Geochemical analysis of these newly collected basalt samples, and comparison with lavas from the nearby Southern Mohns Ridge and Jan Mayen Island, produced much higher resolution geochemical coverage than previously existed for this tectonically and volcanically interesting region. New major and trace element data, Sr-Nd-Hf-Pb radiogenic isotope data, and U-Th-Ra isotope data has produced new insights into the role of eclogite rocks in the mantle source region beneath Jan Mayen Island and the Eggvin Bank, which seem to both overlie anomalous mantle compositions and melting regimes (Elkins et al., 2016a; 2016b). This work was the product of collaboration between scientists at University of Wyoming, GEOMAR in Kiel, Germany, University of Bergen, University of Iowa, and Ecole Normale Superieure de Lyon.

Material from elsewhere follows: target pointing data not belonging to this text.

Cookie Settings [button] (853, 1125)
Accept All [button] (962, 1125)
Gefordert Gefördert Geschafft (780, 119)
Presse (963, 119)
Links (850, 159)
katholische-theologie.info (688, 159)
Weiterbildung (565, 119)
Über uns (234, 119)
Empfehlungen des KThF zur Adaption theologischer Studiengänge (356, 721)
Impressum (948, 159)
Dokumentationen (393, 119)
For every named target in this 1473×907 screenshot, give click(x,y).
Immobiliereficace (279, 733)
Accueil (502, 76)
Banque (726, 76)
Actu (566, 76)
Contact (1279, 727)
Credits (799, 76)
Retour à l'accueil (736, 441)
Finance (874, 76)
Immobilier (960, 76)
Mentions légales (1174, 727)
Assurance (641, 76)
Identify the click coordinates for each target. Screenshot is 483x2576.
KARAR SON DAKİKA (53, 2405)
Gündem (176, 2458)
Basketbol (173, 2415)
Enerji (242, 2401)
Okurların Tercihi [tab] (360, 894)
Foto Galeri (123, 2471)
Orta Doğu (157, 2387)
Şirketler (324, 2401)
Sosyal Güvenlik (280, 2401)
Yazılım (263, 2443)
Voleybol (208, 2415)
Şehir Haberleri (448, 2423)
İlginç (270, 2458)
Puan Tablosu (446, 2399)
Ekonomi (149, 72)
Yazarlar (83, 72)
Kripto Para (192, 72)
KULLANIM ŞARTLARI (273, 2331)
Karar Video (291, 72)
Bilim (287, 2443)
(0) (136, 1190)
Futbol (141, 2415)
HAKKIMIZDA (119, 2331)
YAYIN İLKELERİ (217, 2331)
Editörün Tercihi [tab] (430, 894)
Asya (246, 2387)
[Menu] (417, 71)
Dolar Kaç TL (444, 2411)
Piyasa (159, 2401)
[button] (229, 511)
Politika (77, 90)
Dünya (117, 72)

As a follow-up, researchers (including Elkins) returned to this area in July 2016 to conduct additional mapping and sampling research.
Nuts and Bolts
Facilities
The Magma Genesis research group at West Chester University is currently designing and setting up new research facilities in Merion Science Center. Geochemical measurements were formerly made in the UNITE (University of Nebraska Isotope and Trace Element) geochemistry lab at the University of Nebraska-Lincoln, which was built and managed by Dr. Elkins and our research team. Our research is also conducted in collaboration with external mass spectrometry facilities, including University of Wyoming, UT at Austin, and University of South Carolina, among others. Additional geochemical work and measurements for individual projects are conducted in top-notch facilities at collaborating institutions, including those listed below.
Funding
To-date, this group's research has been funded through multiple grants from the National Science Foundation, as well as through generous internal research grants from Bryn Mawr College, University of Nebraska-Lincoln's College of Arts and Sciences, West Chester University's College of Science and Mathematics, and the PA State System of Higher Education (PASSHE).
Collaborating Institutions
Past and ongoing collaborations have included scientific researchers at University of Nebraska, WHOI, LDEO, University of Wyoming, University of Utah, GEOMAR, Ecole Normale Superieure de Lyon, University of Bristol, University of Bergen, University of Iowa, Harvard University, UT at Austin, University of Padova, University of South Carolina, and VAST, among others.